- _What you need to do_: Reproduce exactly, and only, the lines below from the one containing "Gruppenhaus-Schweiz (485, 1731)" through the one containing "Hostel (441, 1788)".

- _Records for this exercise_:
::::

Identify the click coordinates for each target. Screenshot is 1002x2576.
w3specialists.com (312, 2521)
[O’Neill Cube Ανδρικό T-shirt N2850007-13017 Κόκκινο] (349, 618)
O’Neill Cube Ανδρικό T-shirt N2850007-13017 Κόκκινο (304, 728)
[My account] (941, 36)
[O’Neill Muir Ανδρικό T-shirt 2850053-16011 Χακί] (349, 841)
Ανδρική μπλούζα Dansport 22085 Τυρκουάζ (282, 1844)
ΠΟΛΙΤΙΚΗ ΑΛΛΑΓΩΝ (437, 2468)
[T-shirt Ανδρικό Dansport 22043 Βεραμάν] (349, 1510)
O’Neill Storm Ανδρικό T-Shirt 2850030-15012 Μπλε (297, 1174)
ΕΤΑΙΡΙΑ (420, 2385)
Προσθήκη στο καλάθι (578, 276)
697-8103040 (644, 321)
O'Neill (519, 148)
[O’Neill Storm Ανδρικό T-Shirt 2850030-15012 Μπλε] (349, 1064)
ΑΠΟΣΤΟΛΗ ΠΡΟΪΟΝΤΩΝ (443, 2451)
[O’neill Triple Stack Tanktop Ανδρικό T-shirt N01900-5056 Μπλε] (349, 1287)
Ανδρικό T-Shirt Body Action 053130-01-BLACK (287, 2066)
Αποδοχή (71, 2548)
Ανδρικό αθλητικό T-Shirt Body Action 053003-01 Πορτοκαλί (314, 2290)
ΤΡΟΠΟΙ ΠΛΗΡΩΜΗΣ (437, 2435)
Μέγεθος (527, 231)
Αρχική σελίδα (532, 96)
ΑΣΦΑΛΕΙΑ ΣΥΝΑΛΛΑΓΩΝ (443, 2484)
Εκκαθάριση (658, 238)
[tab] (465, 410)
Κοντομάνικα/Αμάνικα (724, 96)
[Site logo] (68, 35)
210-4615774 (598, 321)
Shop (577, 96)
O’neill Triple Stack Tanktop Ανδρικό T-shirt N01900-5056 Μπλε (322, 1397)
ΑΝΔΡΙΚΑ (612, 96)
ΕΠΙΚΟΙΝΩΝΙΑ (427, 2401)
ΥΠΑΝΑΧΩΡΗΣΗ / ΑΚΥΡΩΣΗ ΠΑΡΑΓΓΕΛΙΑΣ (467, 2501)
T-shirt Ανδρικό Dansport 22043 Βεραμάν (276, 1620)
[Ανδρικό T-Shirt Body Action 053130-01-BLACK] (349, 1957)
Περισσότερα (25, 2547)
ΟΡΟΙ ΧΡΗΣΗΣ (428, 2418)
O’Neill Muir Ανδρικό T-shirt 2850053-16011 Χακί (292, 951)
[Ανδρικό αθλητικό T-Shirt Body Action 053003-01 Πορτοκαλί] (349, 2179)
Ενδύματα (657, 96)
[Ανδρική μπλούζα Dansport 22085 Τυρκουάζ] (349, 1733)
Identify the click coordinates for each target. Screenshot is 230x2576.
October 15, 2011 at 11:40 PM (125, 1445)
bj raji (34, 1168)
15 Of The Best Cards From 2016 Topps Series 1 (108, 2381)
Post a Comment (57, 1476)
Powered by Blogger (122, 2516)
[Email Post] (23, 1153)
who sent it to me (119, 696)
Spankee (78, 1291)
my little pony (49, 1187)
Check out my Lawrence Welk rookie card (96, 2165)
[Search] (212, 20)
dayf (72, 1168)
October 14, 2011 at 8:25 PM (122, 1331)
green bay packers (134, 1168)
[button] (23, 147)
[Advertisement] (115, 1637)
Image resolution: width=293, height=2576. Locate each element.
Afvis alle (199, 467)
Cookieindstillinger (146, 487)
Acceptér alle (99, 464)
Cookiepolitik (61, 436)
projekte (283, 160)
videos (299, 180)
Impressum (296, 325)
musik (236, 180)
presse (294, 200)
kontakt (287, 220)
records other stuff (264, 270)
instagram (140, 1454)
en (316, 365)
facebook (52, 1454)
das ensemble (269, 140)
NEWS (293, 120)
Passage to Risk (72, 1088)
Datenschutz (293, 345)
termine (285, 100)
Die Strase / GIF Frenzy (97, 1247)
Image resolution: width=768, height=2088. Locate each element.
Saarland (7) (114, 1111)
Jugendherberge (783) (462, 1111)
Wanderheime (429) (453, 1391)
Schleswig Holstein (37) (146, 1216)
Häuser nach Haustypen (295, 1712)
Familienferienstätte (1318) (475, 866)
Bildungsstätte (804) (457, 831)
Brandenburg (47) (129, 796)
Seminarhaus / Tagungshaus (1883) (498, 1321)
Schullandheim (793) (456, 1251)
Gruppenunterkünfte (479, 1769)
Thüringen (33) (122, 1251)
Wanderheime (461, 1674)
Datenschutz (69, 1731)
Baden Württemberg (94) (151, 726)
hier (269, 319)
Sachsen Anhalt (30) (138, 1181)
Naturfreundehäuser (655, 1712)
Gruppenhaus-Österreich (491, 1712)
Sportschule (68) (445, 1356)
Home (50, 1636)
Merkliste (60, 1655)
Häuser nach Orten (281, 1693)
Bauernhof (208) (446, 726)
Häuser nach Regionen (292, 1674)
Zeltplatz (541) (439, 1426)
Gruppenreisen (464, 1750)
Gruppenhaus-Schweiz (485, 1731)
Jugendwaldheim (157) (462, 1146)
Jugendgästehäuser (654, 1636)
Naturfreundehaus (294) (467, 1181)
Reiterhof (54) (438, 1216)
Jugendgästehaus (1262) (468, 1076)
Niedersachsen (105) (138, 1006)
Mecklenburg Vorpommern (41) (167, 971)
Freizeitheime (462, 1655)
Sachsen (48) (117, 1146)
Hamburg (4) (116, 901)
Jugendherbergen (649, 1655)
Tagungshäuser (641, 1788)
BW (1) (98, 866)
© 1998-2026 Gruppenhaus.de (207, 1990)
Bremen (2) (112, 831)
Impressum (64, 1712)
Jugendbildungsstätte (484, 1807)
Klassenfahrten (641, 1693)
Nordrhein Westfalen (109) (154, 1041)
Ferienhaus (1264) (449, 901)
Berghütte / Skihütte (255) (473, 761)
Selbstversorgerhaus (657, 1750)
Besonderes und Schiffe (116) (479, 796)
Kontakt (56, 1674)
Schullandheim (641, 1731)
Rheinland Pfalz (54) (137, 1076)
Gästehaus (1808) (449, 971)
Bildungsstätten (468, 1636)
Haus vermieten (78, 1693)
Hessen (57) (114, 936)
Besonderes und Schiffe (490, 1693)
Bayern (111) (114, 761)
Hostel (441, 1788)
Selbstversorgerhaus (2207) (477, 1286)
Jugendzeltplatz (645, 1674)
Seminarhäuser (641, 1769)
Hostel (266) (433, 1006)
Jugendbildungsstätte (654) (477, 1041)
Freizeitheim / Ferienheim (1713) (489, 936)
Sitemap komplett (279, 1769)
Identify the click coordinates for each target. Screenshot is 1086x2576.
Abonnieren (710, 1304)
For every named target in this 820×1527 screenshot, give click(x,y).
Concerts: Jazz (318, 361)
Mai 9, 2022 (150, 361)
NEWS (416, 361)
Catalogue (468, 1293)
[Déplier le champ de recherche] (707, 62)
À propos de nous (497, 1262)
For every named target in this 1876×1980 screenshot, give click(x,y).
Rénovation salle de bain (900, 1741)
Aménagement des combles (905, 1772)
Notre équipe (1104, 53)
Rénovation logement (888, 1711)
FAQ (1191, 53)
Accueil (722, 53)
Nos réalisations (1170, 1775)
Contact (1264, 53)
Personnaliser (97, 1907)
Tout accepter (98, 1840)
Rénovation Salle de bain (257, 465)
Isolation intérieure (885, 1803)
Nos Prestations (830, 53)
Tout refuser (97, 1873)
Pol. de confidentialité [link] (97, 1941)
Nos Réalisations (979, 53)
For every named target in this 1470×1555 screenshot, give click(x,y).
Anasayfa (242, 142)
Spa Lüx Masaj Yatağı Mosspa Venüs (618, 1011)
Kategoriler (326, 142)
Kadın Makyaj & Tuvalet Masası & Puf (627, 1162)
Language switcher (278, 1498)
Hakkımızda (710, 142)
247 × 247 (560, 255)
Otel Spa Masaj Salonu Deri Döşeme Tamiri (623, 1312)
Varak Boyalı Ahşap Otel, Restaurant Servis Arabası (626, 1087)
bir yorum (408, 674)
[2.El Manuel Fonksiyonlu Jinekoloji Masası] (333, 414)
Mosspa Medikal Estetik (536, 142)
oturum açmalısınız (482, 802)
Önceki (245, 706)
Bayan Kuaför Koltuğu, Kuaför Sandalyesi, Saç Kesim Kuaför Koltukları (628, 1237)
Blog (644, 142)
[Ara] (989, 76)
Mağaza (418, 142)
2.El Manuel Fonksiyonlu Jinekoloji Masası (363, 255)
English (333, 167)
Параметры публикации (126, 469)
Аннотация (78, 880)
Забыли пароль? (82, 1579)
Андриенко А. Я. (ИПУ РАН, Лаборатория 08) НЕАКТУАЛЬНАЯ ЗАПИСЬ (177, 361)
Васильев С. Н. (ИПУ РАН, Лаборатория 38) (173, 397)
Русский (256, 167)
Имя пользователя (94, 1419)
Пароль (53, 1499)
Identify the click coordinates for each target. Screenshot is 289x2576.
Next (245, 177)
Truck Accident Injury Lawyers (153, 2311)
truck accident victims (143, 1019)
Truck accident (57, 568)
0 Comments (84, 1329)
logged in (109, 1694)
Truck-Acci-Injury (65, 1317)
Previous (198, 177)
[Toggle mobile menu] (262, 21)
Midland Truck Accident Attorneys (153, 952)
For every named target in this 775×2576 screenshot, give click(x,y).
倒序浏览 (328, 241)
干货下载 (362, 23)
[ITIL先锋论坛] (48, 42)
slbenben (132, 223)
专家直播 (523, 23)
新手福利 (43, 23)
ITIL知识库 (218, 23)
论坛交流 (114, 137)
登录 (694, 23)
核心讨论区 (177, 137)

::::

- _Reply_:
Gruppenhaus-Schweiz (485, 1731)
Jugendwaldheim (157) (462, 1146)
Jugendgästehäuser (654, 1636)
Naturfreundehaus (294) (467, 1181)
Reiterhof (54) (438, 1216)
Jugendgästehaus (1262) (468, 1076)
Niedersachsen (105) (138, 1006)
Mecklenburg Vorpommern (41) (167, 971)
Freizeitheime (462, 1655)
Sachsen (48) (117, 1146)
Hamburg (4) (116, 901)
Jugendherbergen (649, 1655)
Tagungshäuser (641, 1788)
BW (1) (98, 866)
© 1998-2026 Gruppenhaus.de (207, 1990)
Bremen (2) (112, 831)
Impressum (64, 1712)
Jugendbildungsstätte (484, 1807)
Klassenfahrten (641, 1693)
Nordrhein Westfalen (109) (154, 1041)
Ferienhaus (1264) (449, 901)
Berghütte / Skihütte (255) (473, 761)
Selbstversorgerhaus (657, 1750)
Besonderes und Schiffe (116) (479, 796)
Kontakt (56, 1674)
Schullandheim (641, 1731)
Rheinland Pfalz (54) (137, 1076)
Gästehaus (1808) (449, 971)
Bildungsstätten (468, 1636)
Haus vermieten (78, 1693)
Hessen (57) (114, 936)
Besonderes und Schiffe (490, 1693)
Bayern (111) (114, 761)
Hostel (441, 1788)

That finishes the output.